Name: Shelton Jackson Lee
DOB: 20 March 1957
Place of birth: Atlanta, Georgia, United States
Occupation: Director, producer, screenwriter
Mr. Lee, a number of your films have been termed controversial, what drives you to make a movie?
I consider myself a storyteller. I feel that is what good directors do, they are really just following criteria: is this a good story? Is this the story I want to tell? All we’re trying to do is the hard task of making interesting, thought-provoking films. I don’t choose stories based on how controversial they are… I’ve never wanted to make mindless entertainment.
Jazz musician Branford Marsalis said that when an actor once asked you about your vision for a film, you responded, “I paid you good money to act, now act, that’s my vision.”
Branford’s exaggerating a little bit, I would never tell an actor that. When they ask a question, I try to give them what they need… A lot of actors like direction so what I try to do is not over direct.
Do you think you’re often misunderstood?
There have been more occasions than not where critics review what they feel is the persona of Spike Lee, what their personal views are about me, as opposed to reviewing the film. Therefore they neglect the people who work behind the camera and those who work in front of the camera and focus on Spike Lee — to the detriment of the film.
“There was a lot of love for New York City that was not felt before, at that time everybody was a New Yorker.”
That persona is sometimes seen as the quintessential New Yorker. What does being a New Yorker mean to you?
At one time there was a campaign to make New York City the 51st state. New York City is so different from the rest of the United States that it is frightening sometimes. The people outside of New York City view it as not even part of America; they view it as Babylon, the city of sin, where all the blacks, Hispanics, homosexuals, Jews, and the mafia are going crazy. That’s really the perception of a lot of Americans from the hinterlands.
Apparently you used to spend your summers in the South — I can imagine that being pretty far removed from your life in Brooklyn.

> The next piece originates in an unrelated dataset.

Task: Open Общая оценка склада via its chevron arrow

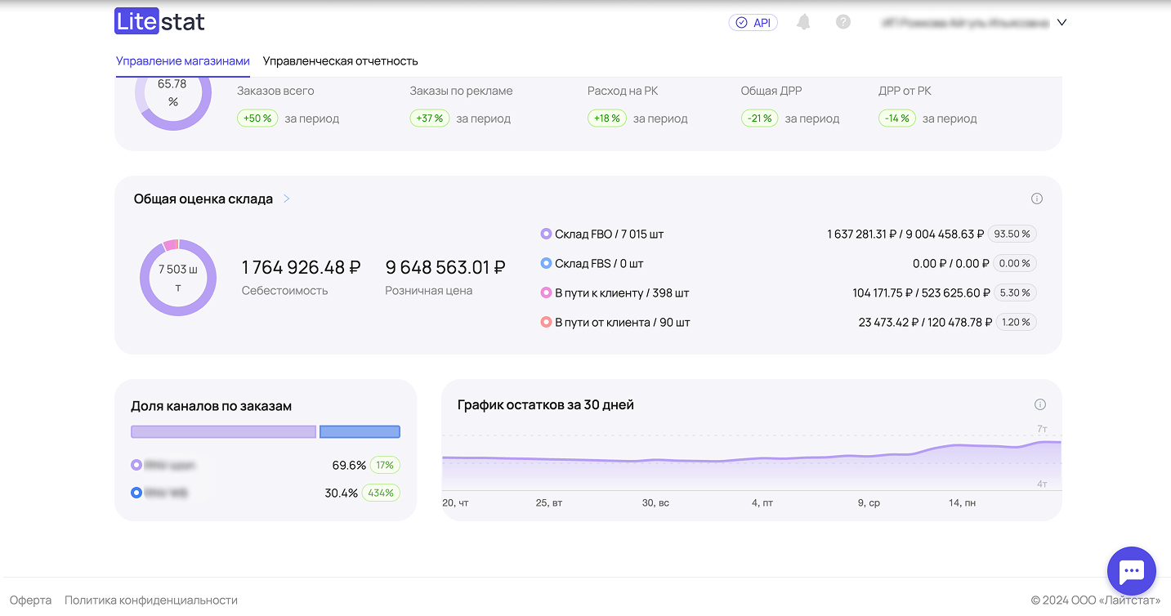Action: click(287, 199)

Yeah, like a lot of black people, I have roots that are in the South. And as a kid, our parents to get rid of you for a break, would ship your arse down South to spend some part of your vacation with your grandparents. It was very interesting to go down to Atlanta, on my mothers side, and visit my other grandmother on the fathers side in Alabama.
Did you feel life was different?
Me and my brother, man, we’d say, “This stuff is too slow down here.” We liked going down, but after a while we were ready to go back, because everything was too slow! But the gap between New York City and the rest of America was definitely bridged somewhat after September 11th when there was a lot of love for New York City that was not felt before, at that time everybody was a New Yorker and that type of stuff.
What were your cultural reference points as a kid growing in New York City?
Sports was all I did, that’s all I cared about. I wanted to be a baseball player. I went to movies but sports is really what I cared about — as well as with music, you know, Motown, the Beatles…
Music is still clearly very important to you. Even in your films, many characters are drawn to music…
Yeah, I don’t know what I would do if music was not a part of my life. I grew up in a jazz household with all types of music. And I definitely value music in my films as much as I value cinematography, costume design, acting. For me it is just as important.
Your father was a musician. Did he give you that impetus?
Indirectly because music was being played all the time. You tend to be what you are exposed to at an early age. I think that is true for any artist. I’m not going to make a blanket statement, but I don’t think it is hard to believe that people make art about personal experiences that have affected them.
What have you seen as pivotal experiences for yourself and your career?
A big pivotal moment was when I did this film called The Messenger and it did not work out and I was really thinking about quitting. I was thinking about it seriously. But I gathered myself and convinced myself that I was not a quitter and examined in my mind all the mistakes that I have made and said I’m not going to do those again. And the next film was She’s Gotta Have It.
“Nothing can prepare you for failure, just like a broken heart. You gotta go through that shit.”
What was it like to fail?
Nothing could prepare you for that. That is just something you have to go through on your own. Nothing can prepare you for failure, just like a broken heart. You gotta go through that shit, it is just part of living. I thought about folding, but I’m not a quitter. I’m not going to quit.
So where do you go from there? How do you convince yourself that you have still got talent?
It is a very hard thing to do. I’ve always just been confident and I’ve always been the product of a loving, supporting family. So if your family is behind you, that’s half the battle. I’ve always felt that children’s dreams are killed by their parents more than anybody. I’m a sports fan and I know that whatever sport it is, soccer, football, baseball, there is going to be a guy that has one great year but isn’t always able to — as they say in sports — put those numbers back to back to back.
The entire body of work often outweighs a single failure.
Right, I’ve always felt that any intelligent person, if you really want to have a true assessment of the artist’s work, you have to look at their body of work. If somebody does a great first film, how do you know what their third film is going to be like? What kind of films are they going to be making 10 films down the line? That is why I think people need be patient. I’ve always felt that; whatever the artist whether they’re a novelist, sculptor, musician, singer, filmmaker, playwright, you have to look at the body of work.